> [WHAT TO WORK ON]
This task calls for copying every line of the records that includes the word "help".

─── GIVEN INFORMATION

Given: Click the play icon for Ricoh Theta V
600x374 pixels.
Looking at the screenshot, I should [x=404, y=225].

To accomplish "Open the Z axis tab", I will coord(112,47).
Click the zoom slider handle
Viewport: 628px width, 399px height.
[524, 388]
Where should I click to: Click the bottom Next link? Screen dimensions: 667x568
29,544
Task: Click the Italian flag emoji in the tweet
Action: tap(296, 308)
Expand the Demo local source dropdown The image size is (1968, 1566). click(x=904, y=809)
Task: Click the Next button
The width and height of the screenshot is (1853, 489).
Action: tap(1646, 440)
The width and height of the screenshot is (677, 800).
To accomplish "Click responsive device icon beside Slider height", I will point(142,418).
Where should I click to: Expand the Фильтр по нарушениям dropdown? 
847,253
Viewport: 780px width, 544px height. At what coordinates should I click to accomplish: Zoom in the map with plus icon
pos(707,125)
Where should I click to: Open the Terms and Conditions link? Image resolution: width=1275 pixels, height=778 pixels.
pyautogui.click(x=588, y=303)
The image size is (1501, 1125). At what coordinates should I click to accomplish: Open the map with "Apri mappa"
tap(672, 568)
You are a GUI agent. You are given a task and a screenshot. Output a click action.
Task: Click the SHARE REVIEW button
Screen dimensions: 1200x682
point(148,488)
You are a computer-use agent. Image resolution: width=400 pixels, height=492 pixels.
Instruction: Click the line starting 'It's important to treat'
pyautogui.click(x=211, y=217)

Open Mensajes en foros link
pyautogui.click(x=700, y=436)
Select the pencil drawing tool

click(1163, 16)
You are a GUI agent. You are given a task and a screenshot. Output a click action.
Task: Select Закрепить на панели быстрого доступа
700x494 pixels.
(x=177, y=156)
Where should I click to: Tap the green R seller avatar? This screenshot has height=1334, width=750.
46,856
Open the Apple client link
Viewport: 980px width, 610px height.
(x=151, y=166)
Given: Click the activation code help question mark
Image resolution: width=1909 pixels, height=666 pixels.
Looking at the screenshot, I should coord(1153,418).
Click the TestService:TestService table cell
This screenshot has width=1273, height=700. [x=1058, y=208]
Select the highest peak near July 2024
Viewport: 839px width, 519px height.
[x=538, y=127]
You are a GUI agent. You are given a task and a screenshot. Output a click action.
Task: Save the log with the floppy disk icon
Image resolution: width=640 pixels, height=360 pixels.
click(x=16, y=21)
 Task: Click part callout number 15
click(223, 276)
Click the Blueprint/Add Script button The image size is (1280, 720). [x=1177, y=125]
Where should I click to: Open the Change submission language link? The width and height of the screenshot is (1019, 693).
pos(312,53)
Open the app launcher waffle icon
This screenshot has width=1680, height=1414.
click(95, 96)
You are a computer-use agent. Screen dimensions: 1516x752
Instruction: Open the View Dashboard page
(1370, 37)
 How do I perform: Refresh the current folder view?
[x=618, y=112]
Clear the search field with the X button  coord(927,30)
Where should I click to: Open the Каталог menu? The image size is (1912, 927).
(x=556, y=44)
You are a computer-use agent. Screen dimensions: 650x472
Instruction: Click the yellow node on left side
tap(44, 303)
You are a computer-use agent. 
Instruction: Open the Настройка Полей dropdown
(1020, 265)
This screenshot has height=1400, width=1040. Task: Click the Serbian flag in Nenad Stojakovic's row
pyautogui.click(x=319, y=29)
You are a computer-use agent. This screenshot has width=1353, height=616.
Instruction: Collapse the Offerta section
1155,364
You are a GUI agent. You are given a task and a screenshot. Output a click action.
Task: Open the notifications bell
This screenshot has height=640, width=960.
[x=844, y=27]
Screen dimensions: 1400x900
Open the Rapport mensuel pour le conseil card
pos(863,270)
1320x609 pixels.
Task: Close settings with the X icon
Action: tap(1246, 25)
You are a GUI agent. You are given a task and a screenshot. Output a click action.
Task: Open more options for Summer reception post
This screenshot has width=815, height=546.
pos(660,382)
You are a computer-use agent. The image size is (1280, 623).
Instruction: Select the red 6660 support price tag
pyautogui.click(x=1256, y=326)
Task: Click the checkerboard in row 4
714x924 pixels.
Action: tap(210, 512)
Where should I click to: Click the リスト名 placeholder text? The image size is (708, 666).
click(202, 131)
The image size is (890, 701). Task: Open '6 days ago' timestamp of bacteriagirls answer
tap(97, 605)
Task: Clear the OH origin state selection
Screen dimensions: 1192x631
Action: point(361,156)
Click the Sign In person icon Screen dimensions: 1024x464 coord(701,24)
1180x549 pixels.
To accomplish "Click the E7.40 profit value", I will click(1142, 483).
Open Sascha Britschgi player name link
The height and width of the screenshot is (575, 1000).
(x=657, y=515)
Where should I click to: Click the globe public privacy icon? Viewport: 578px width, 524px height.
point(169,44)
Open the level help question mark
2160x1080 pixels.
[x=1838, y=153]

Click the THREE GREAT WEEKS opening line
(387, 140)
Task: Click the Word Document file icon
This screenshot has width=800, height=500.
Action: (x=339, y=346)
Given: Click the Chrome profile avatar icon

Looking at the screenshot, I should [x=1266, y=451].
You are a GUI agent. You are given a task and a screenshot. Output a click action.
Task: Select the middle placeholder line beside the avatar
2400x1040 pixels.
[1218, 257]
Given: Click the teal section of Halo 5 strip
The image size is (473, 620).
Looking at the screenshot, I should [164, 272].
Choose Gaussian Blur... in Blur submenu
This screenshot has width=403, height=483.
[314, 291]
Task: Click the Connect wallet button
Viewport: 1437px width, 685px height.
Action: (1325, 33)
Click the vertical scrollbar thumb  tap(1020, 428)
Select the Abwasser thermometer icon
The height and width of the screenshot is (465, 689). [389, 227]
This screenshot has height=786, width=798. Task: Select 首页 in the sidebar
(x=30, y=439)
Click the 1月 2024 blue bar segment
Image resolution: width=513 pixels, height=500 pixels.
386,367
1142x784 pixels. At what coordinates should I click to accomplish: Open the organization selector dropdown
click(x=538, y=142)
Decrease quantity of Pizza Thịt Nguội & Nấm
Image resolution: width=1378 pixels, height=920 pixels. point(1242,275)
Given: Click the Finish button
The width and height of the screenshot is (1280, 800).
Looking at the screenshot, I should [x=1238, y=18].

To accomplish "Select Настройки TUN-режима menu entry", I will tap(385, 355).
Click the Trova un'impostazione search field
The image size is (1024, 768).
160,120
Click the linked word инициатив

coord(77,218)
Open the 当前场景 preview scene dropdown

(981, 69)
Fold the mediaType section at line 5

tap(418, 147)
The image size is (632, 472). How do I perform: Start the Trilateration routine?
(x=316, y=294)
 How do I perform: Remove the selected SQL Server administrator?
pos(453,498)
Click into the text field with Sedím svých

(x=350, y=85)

──────

> [EXERCISE ANSWER]
Given: Click the activation code help question mark
Open the level help question mark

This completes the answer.